PROBLEM REQUIREMENTS
Each line below must be transcribed with no word changed.

LISTED ENTRIES
^^^^
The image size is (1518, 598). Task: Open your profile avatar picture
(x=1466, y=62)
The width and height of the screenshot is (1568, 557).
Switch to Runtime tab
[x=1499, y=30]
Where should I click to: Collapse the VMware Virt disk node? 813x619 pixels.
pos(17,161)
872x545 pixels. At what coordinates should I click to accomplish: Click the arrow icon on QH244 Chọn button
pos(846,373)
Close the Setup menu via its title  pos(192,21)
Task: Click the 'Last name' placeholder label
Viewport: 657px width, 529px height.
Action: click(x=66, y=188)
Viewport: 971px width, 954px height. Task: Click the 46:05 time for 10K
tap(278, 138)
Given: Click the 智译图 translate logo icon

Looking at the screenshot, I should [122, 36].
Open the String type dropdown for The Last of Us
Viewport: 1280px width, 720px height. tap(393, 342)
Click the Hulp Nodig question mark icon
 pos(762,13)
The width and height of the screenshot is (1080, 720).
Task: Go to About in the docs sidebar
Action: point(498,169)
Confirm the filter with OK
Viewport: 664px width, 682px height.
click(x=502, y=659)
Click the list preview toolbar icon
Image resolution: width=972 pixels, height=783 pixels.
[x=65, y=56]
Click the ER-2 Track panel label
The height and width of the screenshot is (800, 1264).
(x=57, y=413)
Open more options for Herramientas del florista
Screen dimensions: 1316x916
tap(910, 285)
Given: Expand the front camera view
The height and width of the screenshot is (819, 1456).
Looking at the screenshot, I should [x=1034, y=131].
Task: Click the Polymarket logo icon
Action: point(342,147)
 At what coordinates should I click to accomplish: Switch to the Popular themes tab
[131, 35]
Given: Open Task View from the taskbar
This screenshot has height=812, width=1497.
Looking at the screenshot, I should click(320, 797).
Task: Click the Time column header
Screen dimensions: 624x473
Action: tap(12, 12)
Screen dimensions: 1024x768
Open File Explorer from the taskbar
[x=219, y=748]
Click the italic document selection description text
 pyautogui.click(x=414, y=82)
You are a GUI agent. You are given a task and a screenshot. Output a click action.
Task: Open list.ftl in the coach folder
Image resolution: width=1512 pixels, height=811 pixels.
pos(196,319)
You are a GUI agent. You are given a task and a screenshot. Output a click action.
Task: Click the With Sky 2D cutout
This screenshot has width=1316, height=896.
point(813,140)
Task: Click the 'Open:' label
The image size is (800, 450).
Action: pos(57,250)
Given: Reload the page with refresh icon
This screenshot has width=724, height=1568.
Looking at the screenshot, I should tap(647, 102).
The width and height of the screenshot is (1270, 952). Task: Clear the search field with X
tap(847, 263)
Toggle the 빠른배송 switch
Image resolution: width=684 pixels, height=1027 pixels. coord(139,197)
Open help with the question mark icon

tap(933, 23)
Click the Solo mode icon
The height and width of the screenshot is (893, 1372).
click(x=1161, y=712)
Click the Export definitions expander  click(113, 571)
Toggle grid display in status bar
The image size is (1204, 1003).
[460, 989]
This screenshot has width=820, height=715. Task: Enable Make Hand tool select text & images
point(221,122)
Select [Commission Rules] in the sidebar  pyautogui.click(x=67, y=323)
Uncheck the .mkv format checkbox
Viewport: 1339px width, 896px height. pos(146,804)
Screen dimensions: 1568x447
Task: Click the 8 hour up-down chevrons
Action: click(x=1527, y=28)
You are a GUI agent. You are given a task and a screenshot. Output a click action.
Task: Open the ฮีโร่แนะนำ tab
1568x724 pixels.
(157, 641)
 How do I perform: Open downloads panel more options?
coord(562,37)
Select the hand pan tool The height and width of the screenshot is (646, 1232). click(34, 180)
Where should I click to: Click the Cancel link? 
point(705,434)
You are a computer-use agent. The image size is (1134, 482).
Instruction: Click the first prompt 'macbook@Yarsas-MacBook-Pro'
^^^^
SOLUTION TO THIS EXERCISE
The image size is (1518, 598). Task: Open your profile avatar picture
(x=1466, y=62)
The width and height of the screenshot is (1568, 557).
Switch to Runtime tab
[x=1499, y=30]
Where should I click to: Collapse the VMware Virt disk node? 813x619 pixels.
pos(17,161)
872x545 pixels. At what coordinates should I click to accomplish: Click the arrow icon on QH244 Chọn button
pos(846,373)
Close the Setup menu via its title  pos(192,21)
Task: Click the 'Last name' placeholder label
Viewport: 657px width, 529px height.
Action: click(x=66, y=188)
Viewport: 971px width, 954px height. Task: Click the 46:05 time for 10K
tap(278, 138)
Given: Click the 智译图 translate logo icon

Looking at the screenshot, I should [122, 36].
Open the String type dropdown for The Last of Us
Viewport: 1280px width, 720px height. tap(393, 342)
Click the Hulp Nodig question mark icon
 pos(762,13)
The width and height of the screenshot is (1080, 720).
Task: Go to About in the docs sidebar
Action: point(498,169)
Confirm the filter with OK
Viewport: 664px width, 682px height.
click(x=502, y=659)
Click the list preview toolbar icon
Image resolution: width=972 pixels, height=783 pixels.
[x=65, y=56]
Click the ER-2 Track panel label
The height and width of the screenshot is (800, 1264).
(x=57, y=413)
Open more options for Herramientas del florista
Screen dimensions: 1316x916
tap(910, 285)
Given: Expand the front camera view
The height and width of the screenshot is (819, 1456).
Looking at the screenshot, I should [x=1034, y=131].
Task: Click the Polymarket logo icon
Action: point(342,147)
 At what coordinates should I click to accomplish: Switch to the Popular themes tab
[131, 35]
Given: Open Task View from the taskbar
This screenshot has height=812, width=1497.
Looking at the screenshot, I should click(320, 797).
Task: Click the Time column header
Screen dimensions: 624x473
Action: tap(12, 12)
Screen dimensions: 1024x768
Open File Explorer from the taskbar
[x=219, y=748]
Click the italic document selection description text
 pyautogui.click(x=414, y=82)
You are a GUI agent. You are given a task and a screenshot. Output a click action.
Task: Open list.ftl in the coach folder
Image resolution: width=1512 pixels, height=811 pixels.
pos(196,319)
You are a GUI agent. You are given a task and a screenshot. Output a click action.
Task: Click the With Sky 2D cutout
This screenshot has width=1316, height=896.
point(813,140)
Task: Click the 'Open:' label
The image size is (800, 450).
Action: pos(57,250)
Given: Reload the page with refresh icon
This screenshot has width=724, height=1568.
Looking at the screenshot, I should tap(647, 102).
The width and height of the screenshot is (1270, 952). Task: Clear the search field with X
tap(847, 263)
Toggle the 빠른배송 switch
Image resolution: width=684 pixels, height=1027 pixels. coord(139,197)
Open help with the question mark icon

tap(933, 23)
Click the Solo mode icon
The height and width of the screenshot is (893, 1372).
click(x=1161, y=712)
Click the Export definitions expander  click(113, 571)
Toggle grid display in status bar
The image size is (1204, 1003).
[460, 989]
This screenshot has width=820, height=715. Task: Enable Make Hand tool select text & images
point(221,122)
Select [Commission Rules] in the sidebar  pyautogui.click(x=67, y=323)
Uncheck the .mkv format checkbox
Viewport: 1339px width, 896px height. pos(146,804)
Screen dimensions: 1568x447
Task: Click the 8 hour up-down chevrons
Action: click(x=1527, y=28)
You are a GUI agent. You are given a task and a screenshot. Output a click action.
Task: Open the ฮีโร่แนะนำ tab
1568x724 pixels.
(157, 641)
 How do I perform: Open downloads panel more options?
coord(562,37)
Select the hand pan tool The height and width of the screenshot is (646, 1232). click(34, 180)
Where should I click to: Click the Cancel link? 
point(705,434)
You are a computer-use agent. The image size is (1134, 482).
Instruction: Click the first prompt 'macbook@Yarsas-MacBook-Pro'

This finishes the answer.